▶ TASK REQUIREMENTS: Your task is to copy every entry exactly.

▶ RECORDS TO PROCESS:
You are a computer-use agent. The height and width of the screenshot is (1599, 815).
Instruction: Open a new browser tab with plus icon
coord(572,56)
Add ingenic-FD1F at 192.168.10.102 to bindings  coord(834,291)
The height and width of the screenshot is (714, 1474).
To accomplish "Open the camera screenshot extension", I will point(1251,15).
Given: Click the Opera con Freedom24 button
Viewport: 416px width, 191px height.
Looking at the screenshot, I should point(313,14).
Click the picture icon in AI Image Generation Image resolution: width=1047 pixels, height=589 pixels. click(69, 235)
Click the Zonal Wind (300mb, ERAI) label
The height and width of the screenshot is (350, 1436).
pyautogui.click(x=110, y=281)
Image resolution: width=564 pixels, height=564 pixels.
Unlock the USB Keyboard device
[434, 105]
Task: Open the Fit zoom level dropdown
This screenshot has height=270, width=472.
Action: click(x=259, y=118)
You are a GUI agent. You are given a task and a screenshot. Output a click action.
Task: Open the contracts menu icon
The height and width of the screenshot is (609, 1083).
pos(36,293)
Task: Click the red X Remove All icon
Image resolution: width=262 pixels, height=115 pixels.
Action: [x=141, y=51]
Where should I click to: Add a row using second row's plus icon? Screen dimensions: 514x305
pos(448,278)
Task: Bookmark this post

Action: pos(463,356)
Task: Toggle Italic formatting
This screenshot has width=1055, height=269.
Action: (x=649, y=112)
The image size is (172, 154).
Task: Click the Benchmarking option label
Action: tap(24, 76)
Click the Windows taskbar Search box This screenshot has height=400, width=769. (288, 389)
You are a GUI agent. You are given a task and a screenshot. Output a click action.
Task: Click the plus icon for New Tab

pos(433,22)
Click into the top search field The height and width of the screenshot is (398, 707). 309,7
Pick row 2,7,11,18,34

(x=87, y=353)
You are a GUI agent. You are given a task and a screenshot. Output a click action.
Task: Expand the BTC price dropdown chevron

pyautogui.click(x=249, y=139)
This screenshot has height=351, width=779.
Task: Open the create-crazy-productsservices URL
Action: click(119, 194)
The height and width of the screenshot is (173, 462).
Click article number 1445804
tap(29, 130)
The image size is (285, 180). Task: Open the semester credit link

▶ EXERCISE RESPONSE:
You are a computer-use agent. The height and width of the screenshot is (1599, 815).
Instruction: Open a new browser tab with plus icon
coord(572,56)
Add ingenic-FD1F at 192.168.10.102 to bindings  coord(834,291)
The height and width of the screenshot is (714, 1474).
To accomplish "Open the camera screenshot extension", I will point(1251,15).
Given: Click the Opera con Freedom24 button
Viewport: 416px width, 191px height.
Looking at the screenshot, I should point(313,14).
Click the picture icon in AI Image Generation Image resolution: width=1047 pixels, height=589 pixels. click(69, 235)
Click the Zonal Wind (300mb, ERAI) label
The height and width of the screenshot is (350, 1436).
pyautogui.click(x=110, y=281)
Image resolution: width=564 pixels, height=564 pixels.
Unlock the USB Keyboard device
[434, 105]
Task: Open the Fit zoom level dropdown
This screenshot has height=270, width=472.
Action: click(x=259, y=118)
You are a GUI agent. You are given a task and a screenshot. Output a click action.
Task: Open the contracts menu icon
The height and width of the screenshot is (609, 1083).
pos(36,293)
Task: Click the red X Remove All icon
Image resolution: width=262 pixels, height=115 pixels.
Action: [x=141, y=51]
Where should I click to: Add a row using second row's plus icon? Screen dimensions: 514x305
pos(448,278)
Task: Bookmark this post

Action: pos(463,356)
Task: Toggle Italic formatting
This screenshot has width=1055, height=269.
Action: (x=649, y=112)
The image size is (172, 154).
Task: Click the Benchmarking option label
Action: tap(24, 76)
Click the Windows taskbar Search box This screenshot has height=400, width=769. (288, 389)
You are a GUI agent. You are given a task and a screenshot. Output a click action.
Task: Click the plus icon for New Tab

pos(433,22)
Click into the top search field The height and width of the screenshot is (398, 707). 309,7
Pick row 2,7,11,18,34

(x=87, y=353)
You are a GUI agent. You are given a task and a screenshot. Output a click action.
Task: Expand the BTC price dropdown chevron

pyautogui.click(x=249, y=139)
This screenshot has height=351, width=779.
Task: Open the create-crazy-productsservices URL
Action: click(119, 194)
The height and width of the screenshot is (173, 462).
Click article number 1445804
tap(29, 130)
The image size is (285, 180). Task: Open the semester credit link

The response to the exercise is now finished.